Thursday, December 27, 2007

An Angry Man

I lined up to buy a recycled dream, stood behind an old man who out of nowhere
said he marched with Joe Hill and was there the day Joe was executed.

He was old, but not that old.

“Bastards,” he spat, edging his way forward in battered Army surplus boots, a once proud coat and a sweat-stained Yankees cap. “Bastards.”

He was unshaven and weathered, though his hazel eyes were as clear as a prophet’s. He moved with a slight limp and clutched a plastic shopping bag with fingers that had seen their share of labor.

“We’ve lost our way,” he said. “We’re in the wilderness and nobody knows a damn thing about the woods. What good’s a man if he can’t remember where he’s from?”

Shoes shuffled on the concrete, the line moved forward by inches, voices murmured in English and Spanish, Korean, Chinese. A truck backfired in the street; several men ducked instinctively.

“You know what they did? They beat the fight out of us, little by little. I always say that people with short memories don’t stand a chance.”

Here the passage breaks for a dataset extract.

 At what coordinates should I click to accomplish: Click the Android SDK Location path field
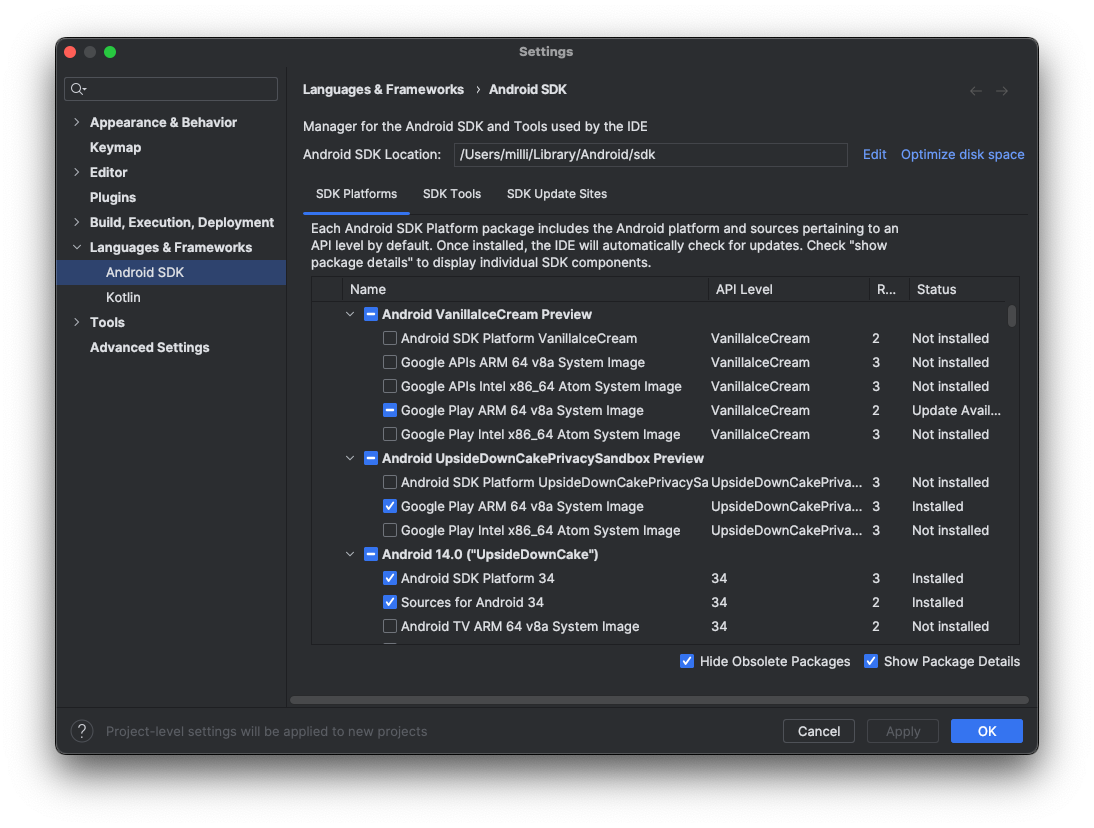pos(650,154)
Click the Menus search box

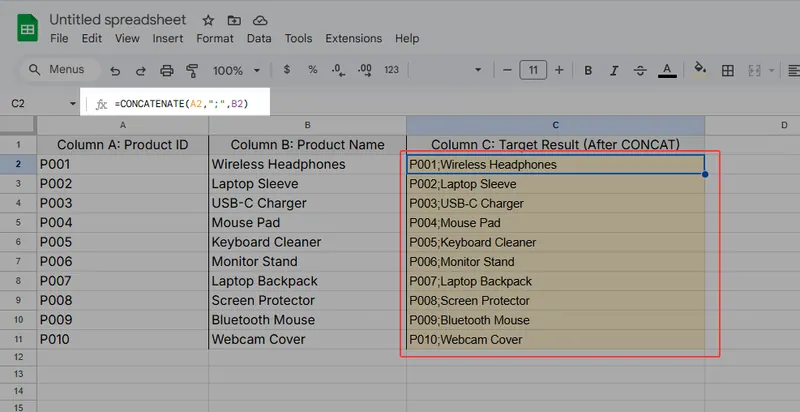tap(59, 70)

He was angry now, clenching and unclenching his right fist; I didn’t know what he was talking about – I just wanted one recycled dream to hold for another day.

The line moved.

Joe Hill wasn’t standing with us, neither was Tom Joad or Eugene Debs; the ghost of Lenin was nowhere to be seen, and even if Lenin appeared, how many in this crowd would recognize him?

What did these castoffs know – or care -- of dead icons, dead saints, dead revolutionaries, dead agitators? They teetered daily at the edge of the abyss.

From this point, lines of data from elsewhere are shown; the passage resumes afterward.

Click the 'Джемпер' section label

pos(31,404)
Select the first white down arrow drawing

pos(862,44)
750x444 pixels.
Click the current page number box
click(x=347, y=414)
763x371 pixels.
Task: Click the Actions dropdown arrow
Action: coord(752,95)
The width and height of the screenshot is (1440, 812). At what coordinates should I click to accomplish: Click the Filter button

“Dynamite and a bottle of whiskey,” the man said. “No other way to fix things now. When it’s this far gone the only way to rebuild it is to destroy it. I’m tired of hauling these chains around, ain’t you?”

“Yeah,” I said. “Sure.”

“They got genius, I give ‘em that. They took over the world without firing a single shot.”

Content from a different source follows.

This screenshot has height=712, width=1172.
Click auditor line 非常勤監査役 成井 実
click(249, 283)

He suddenly took hold of my wrist with a grip surprisingly strong.

“Listen like your life depends on it, son. I won’t live to see it, but you might, if you’re willing to bleed -- and remember. But you have to ask yourself, am I willing?”

With that he turned and walked away, no longer limping, across the street against a red light, gone.

Live to see what?

I reached the head of the line. A young woman in a blue business suit smiled as she informed me that the last recycled dream had just been sold. She had white teeth, lustrous hair, and she smelled good; her parents were proud of her; she was somebody’s girl; she meant no harm, but still I wanted to strangle her for her easy indifference to my need – for all the ignored needs piled against the gates of heaven; for all the greed and cruelty and stupidity and pain in the world. She wasn’t responsible but her lovely neck was within reach.

I hurried after the old man. There were plenty of broken dreams to be had, but not nearly enough angry men.